• TASK PROMPT:
Please pull out every line of the material below that contains the string "width", matching case exactly.

• EXTRACTED INFORMATION:
|---|
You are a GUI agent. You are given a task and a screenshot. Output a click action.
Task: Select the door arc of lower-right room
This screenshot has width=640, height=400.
|---|
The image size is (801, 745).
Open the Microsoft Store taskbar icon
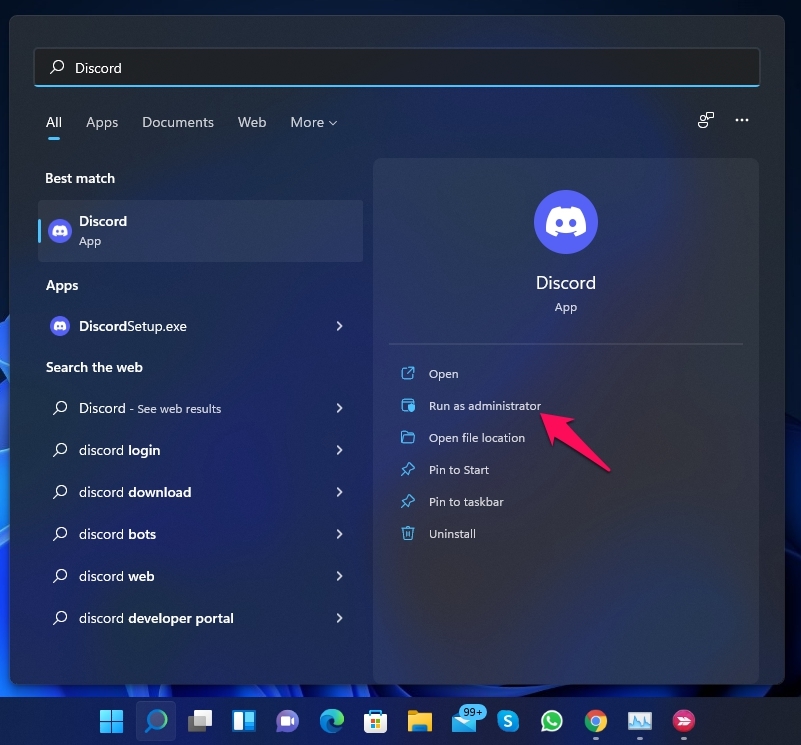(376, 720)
|---|
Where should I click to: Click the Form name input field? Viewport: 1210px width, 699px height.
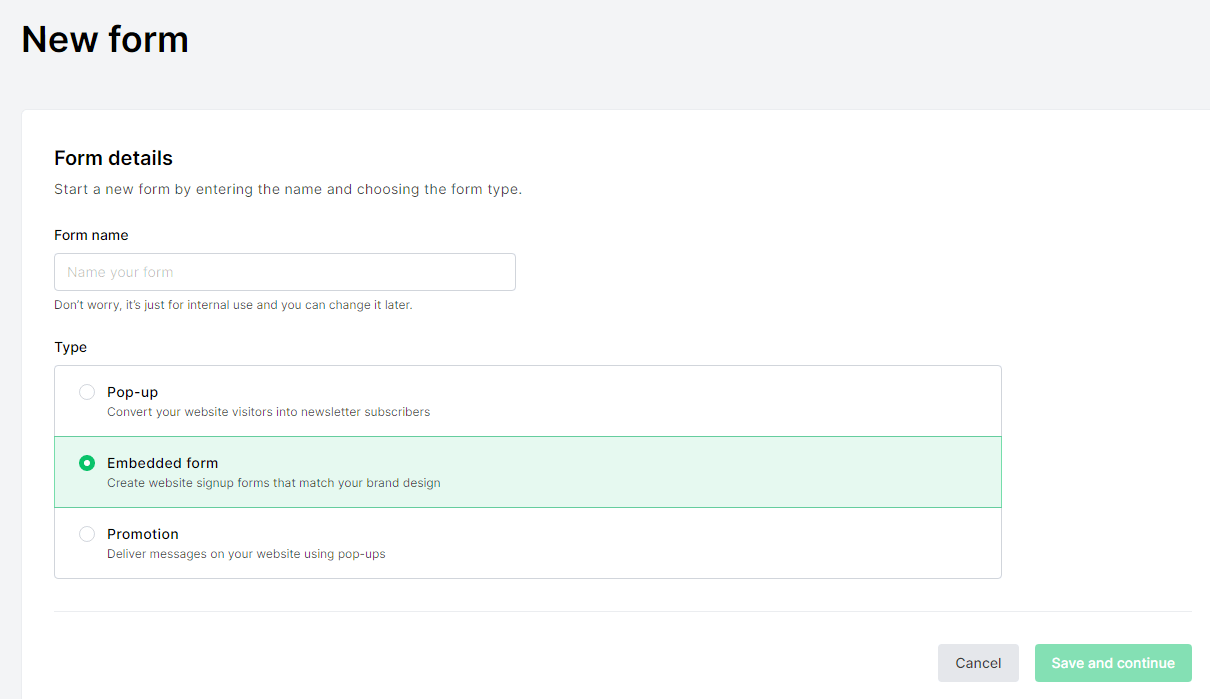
|---|
• ANSWER TO THIS PROBLEM:
This screenshot has width=640, height=400.
Where should I click to: Click the Form name input field? Viewport: 1210px width, 699px height.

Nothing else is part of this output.